Many people love H&M because they see the massive Swedish fast-fashion retailer as stylish and inexpensive, allowing them to have a far more extensive wardrobe than if they had to buy similar styles elsewhere at significantly higher prices. But few people realize that the designs at H&M may not exclusively be their own.

In 2011, Unicolors, a fabric design company, copyrighted 31 of their fabric designs, 9 of which were for the exclusive use of certain customers. Four years later, H&M allegedly sold clothes with the fabric designs they were not entitled to use and were sued by Unicolors.

The jury at the trial court agreed with Unicolors, finding that H&M had willfully infringed upon their copyright and was liable for $846,720 in damages - this after Unicolors offered to settle the case before trial if H&M would pay a $790,000 settlement.

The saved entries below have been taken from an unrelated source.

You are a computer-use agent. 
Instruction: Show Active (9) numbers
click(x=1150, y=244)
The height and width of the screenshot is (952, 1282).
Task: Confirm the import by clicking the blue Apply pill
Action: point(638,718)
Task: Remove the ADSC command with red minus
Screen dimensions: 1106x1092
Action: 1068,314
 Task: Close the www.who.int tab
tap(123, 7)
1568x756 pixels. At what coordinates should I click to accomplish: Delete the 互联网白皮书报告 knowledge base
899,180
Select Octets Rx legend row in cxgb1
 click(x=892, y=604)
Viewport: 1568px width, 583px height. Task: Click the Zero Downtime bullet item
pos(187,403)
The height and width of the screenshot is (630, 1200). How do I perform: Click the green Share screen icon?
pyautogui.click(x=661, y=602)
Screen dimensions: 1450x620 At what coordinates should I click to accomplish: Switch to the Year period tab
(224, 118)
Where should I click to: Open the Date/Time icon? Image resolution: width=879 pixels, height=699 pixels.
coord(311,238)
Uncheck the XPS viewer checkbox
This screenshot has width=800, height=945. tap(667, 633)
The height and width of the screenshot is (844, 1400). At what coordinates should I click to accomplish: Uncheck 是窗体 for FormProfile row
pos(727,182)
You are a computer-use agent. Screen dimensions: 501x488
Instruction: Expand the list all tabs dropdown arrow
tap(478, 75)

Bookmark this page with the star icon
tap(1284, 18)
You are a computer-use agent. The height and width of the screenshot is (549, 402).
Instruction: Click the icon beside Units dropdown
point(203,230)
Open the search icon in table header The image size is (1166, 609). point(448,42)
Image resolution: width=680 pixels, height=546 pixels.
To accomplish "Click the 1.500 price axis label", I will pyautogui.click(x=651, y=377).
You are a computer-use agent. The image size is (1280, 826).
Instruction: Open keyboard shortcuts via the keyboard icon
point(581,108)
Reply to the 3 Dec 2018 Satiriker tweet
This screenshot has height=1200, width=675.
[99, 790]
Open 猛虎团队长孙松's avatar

When the case made it to the Ninth Circuit, they reversed and remanded, agreeing with H&M’s argument that the Unicolors copyright application had known inaccuracies.

The statute in issue here is 17 U.S.C. § 411, which deals with registration and civil infringement actions of copyrights. Unicolors argued before the Supreme Court on Monday morning that in breaking with its own precedent and similar decision of other circuit courts, the Ninth Circuit made a mistake when they held that that this statute requires referral to the Copyright Office where there is no indicia of fraud or material error as to the work at issue in the subject copyright registration.

The initial question presented for the Supreme Court - the one on which they granted certiorari - was:

“Did the Ninth Circuit err in breaking with its own prior precedent and the findings of other circuits and the Copyright Office in holding that 17 U.S.C. § 411 requires referral to the Copyright Office where there is no indicia of fraud or material error as to the work at issue in the subject copyright registration?”

After certiorari was granted, Unicolors changed the question presented to ask the Court:

“whether that ‘knowledge’ element precludes a challenge to a registration where the inaccuracy resulted from the applicant’s good-faith misunderstanding of a principle of copyright law?”

What complicates things (and makes them more interesting) here is that Unicolors is alleged to be a well-known copyright troll. As noted in this 2015 Fortune article, Unicolors was included in a group of copyright trolls seeking to take over the fashion industry. The article addresses the type of design in issue in the H&M case:

“Prints have received protection for more than 60 years, stemming from a 1954 Supreme Court case. But it was only about 10 years ago that one textile company, L.A. Printex, and its law firm, Doniger/Burroughs, attempted to engage the law full on and target companies they believed had stolen their prints—the florals, paisleys, geometric designs, animal skin patterns, and the like which so often appear on clothing.”

This same law firm brought the Unicolors suit against H&M. As a piece this past weekend in SCOTUSblog highlighted, Unicolors has brought hundreds of copyright infringement suits against companies such as Amazon, Dillard’s, JCPenney, Neiman Marcus, Nordstrom, and Walmart, among others.

As Joseph Marrone, a Philadelphia lawyer observed:

“When a litigant gets a reputation as a patent troll, it’s generally well-deserved and not something that goes away quickly.”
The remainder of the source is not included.